The pictures are to be dropped, and the records below are to be restated word for word.

————————

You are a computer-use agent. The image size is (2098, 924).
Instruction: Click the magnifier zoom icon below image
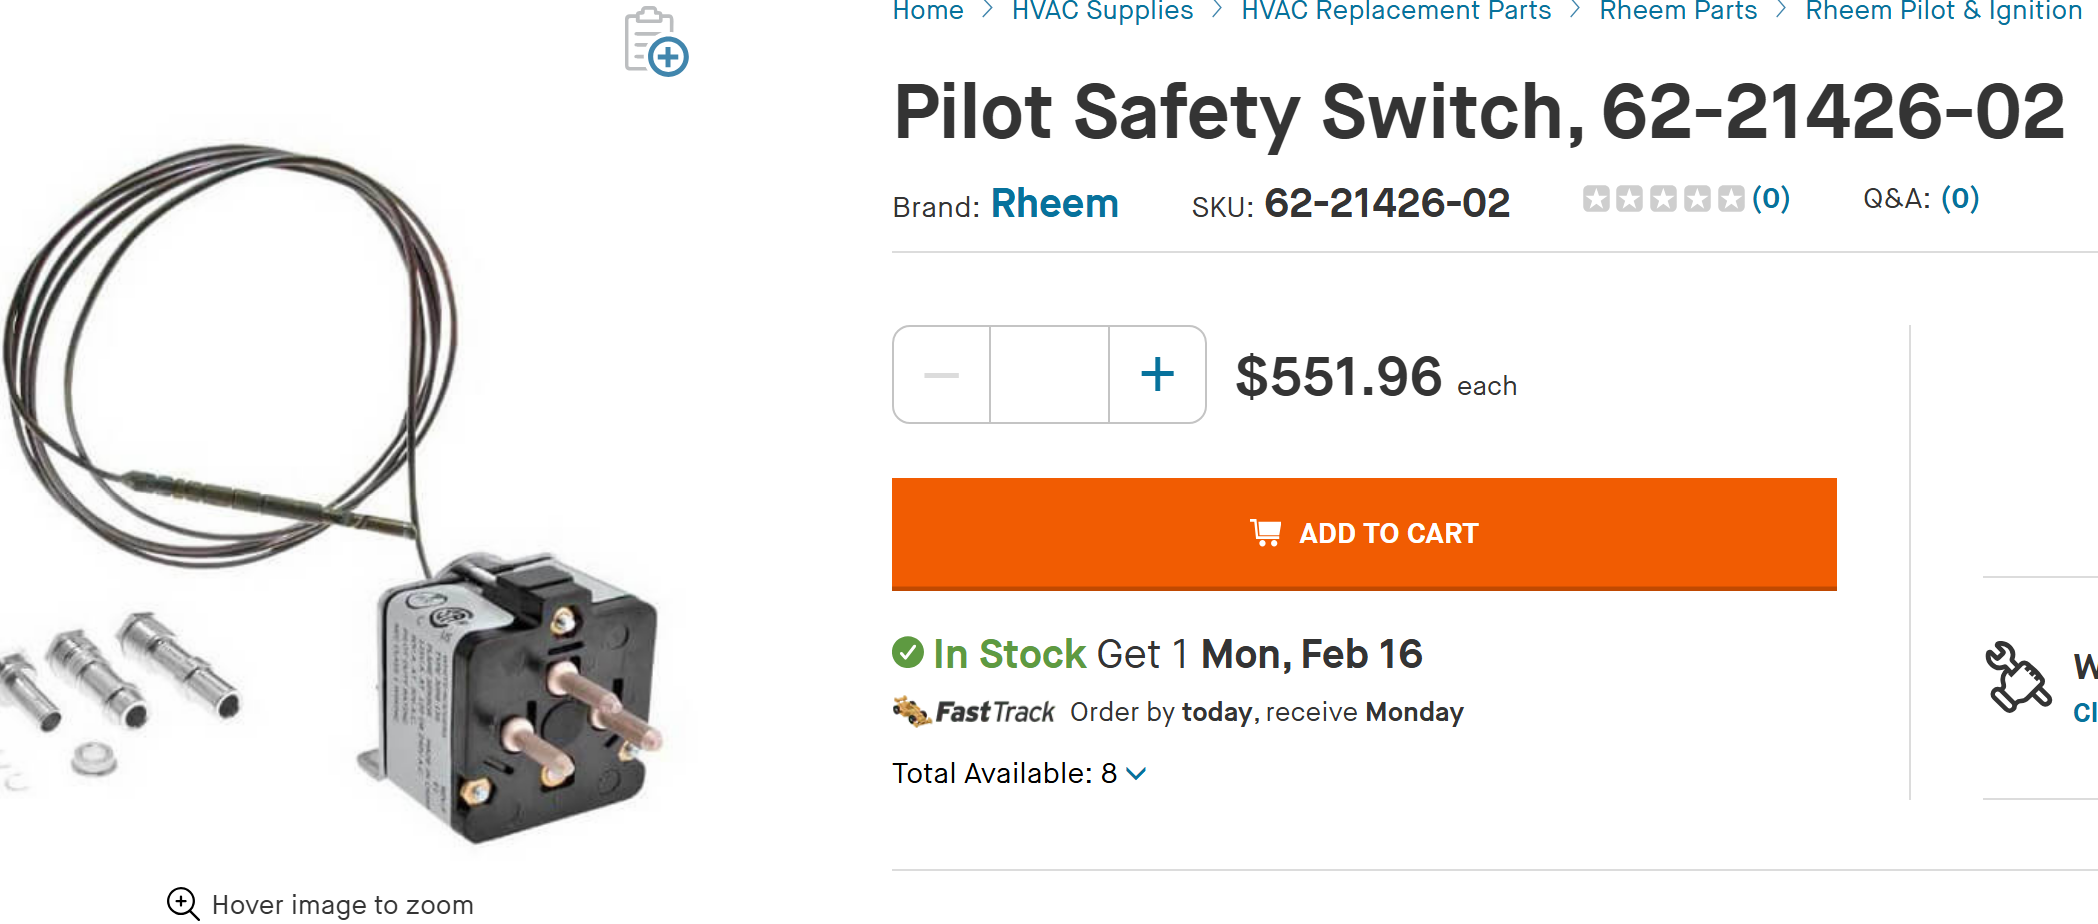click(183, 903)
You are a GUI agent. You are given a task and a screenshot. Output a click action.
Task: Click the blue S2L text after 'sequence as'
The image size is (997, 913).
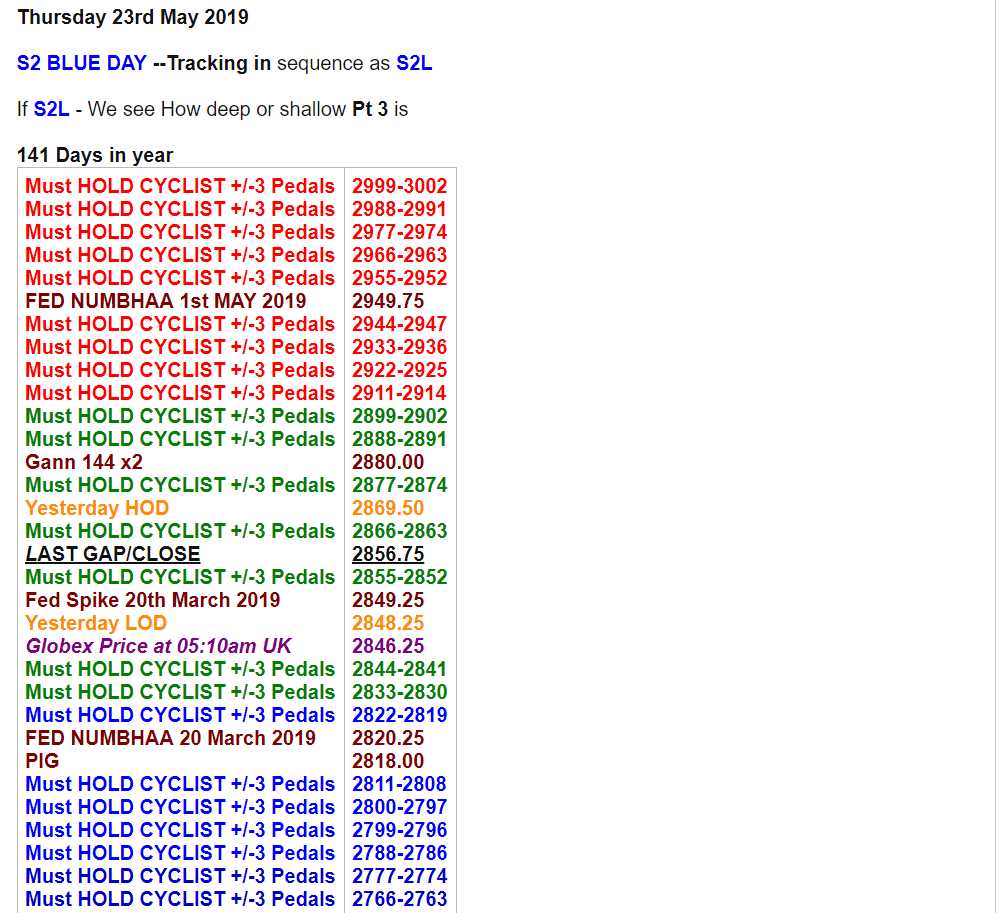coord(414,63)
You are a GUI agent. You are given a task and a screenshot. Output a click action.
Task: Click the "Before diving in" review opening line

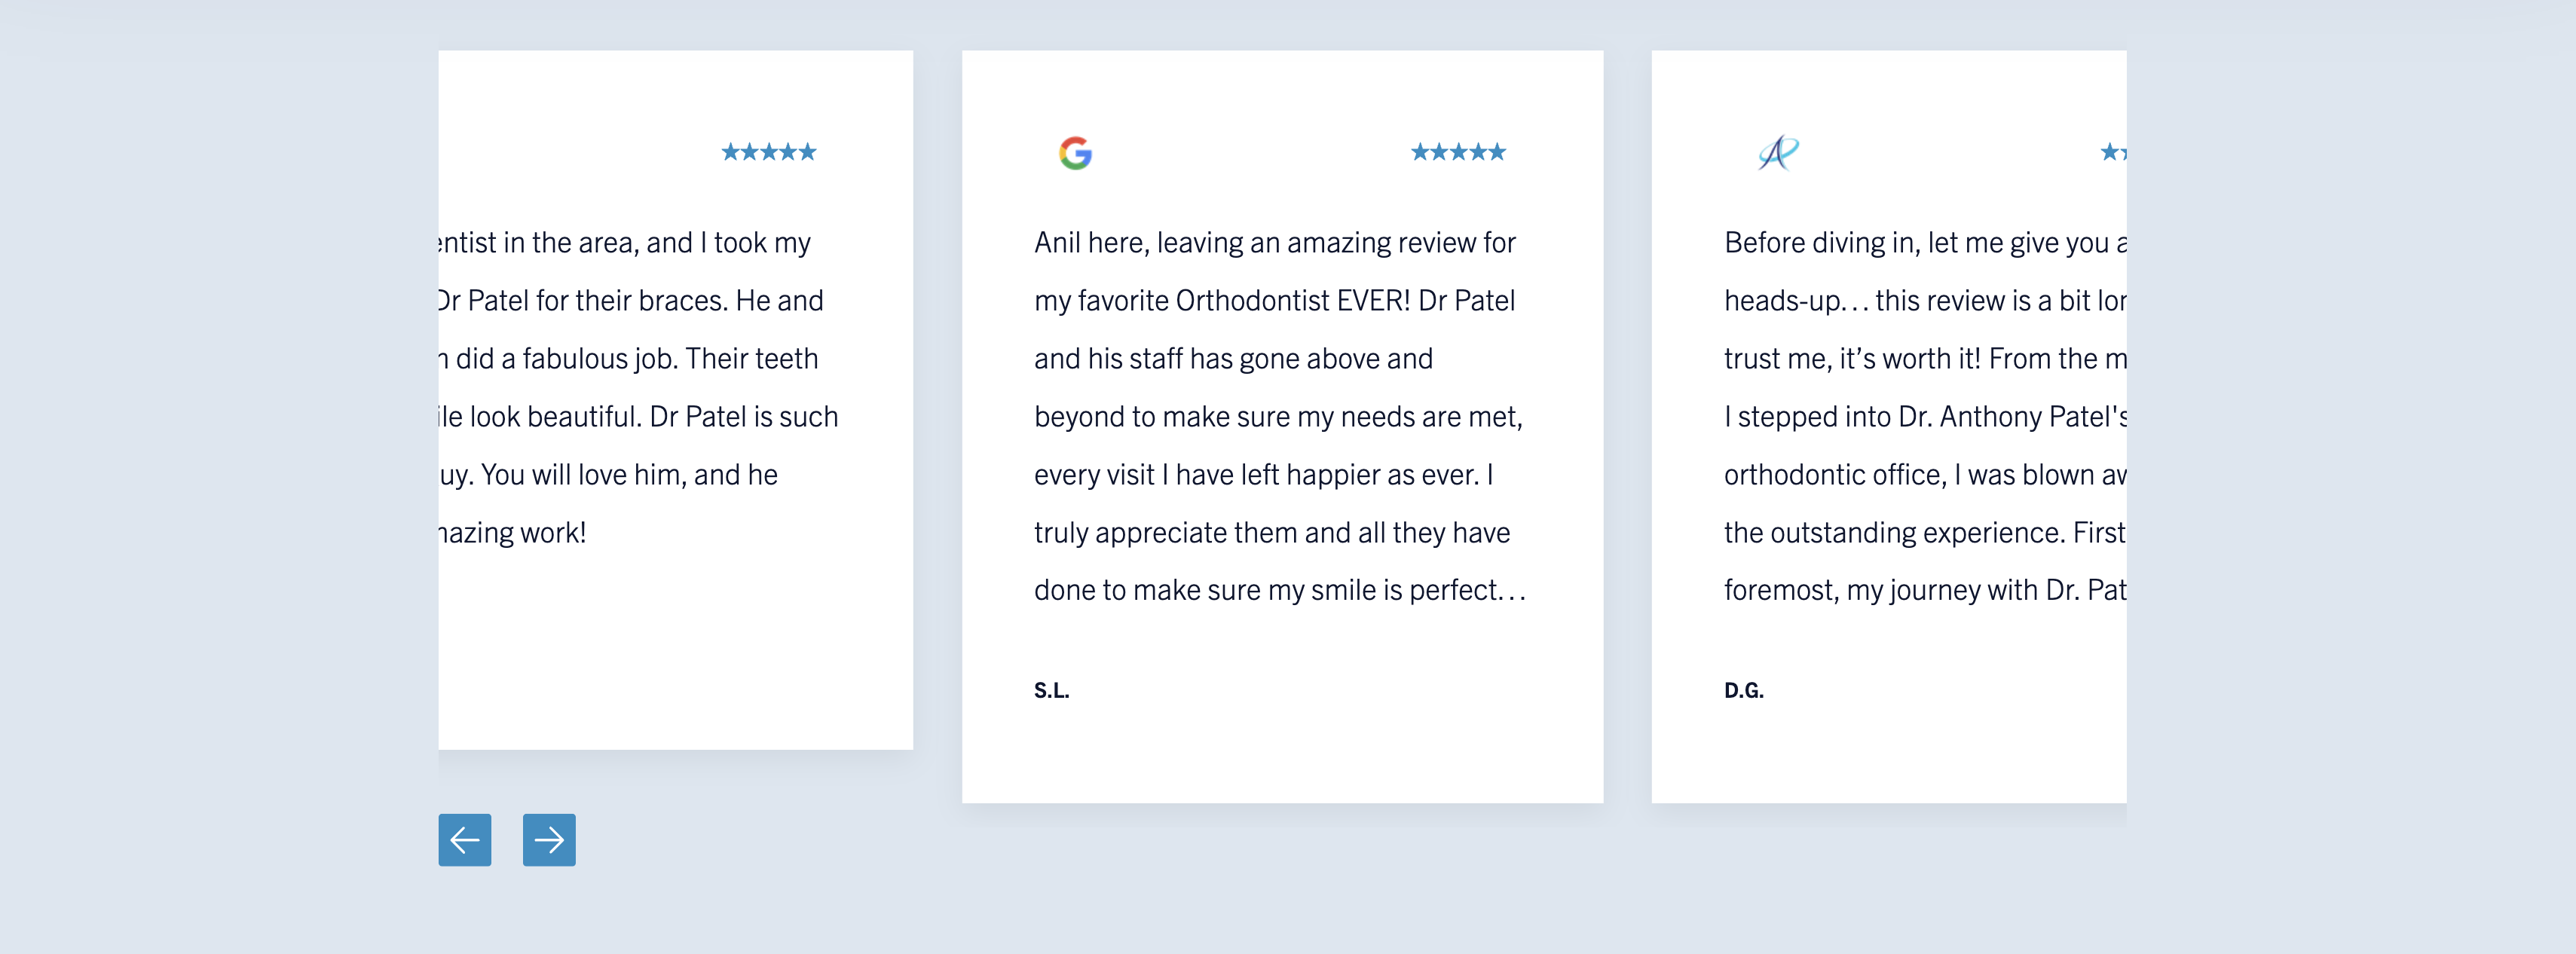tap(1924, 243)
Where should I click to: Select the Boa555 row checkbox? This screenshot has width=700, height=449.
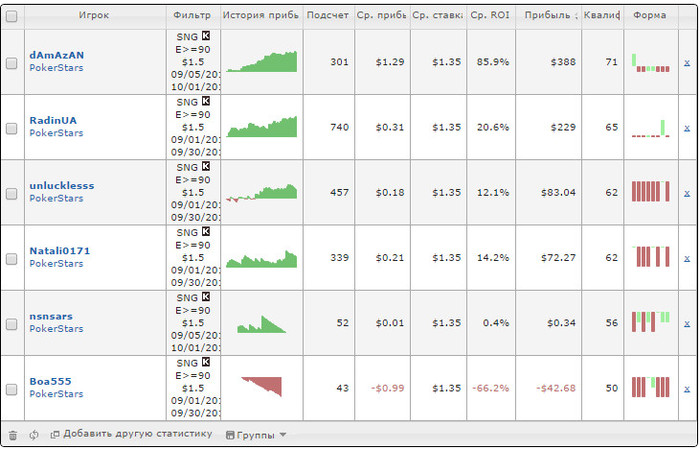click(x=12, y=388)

————————

**Solution to the exercise:**
You are a computer-use agent. The image size is (2098, 924).
Instruction: Click the magnifier zoom icon below image
click(183, 903)
You are a GUI agent. You are given a task and a screenshot. Output a click action.
Task: Click the blue S2L text after 'sequence as'
The image size is (997, 913).
coord(414,63)
You are a GUI agent. You are given a task and a screenshot. Output a click action.
Task: Click the "Before diving in" review opening line

tap(1924, 243)
Where should I click to: Select the Boa555 row checkbox? This screenshot has width=700, height=449.
click(x=12, y=388)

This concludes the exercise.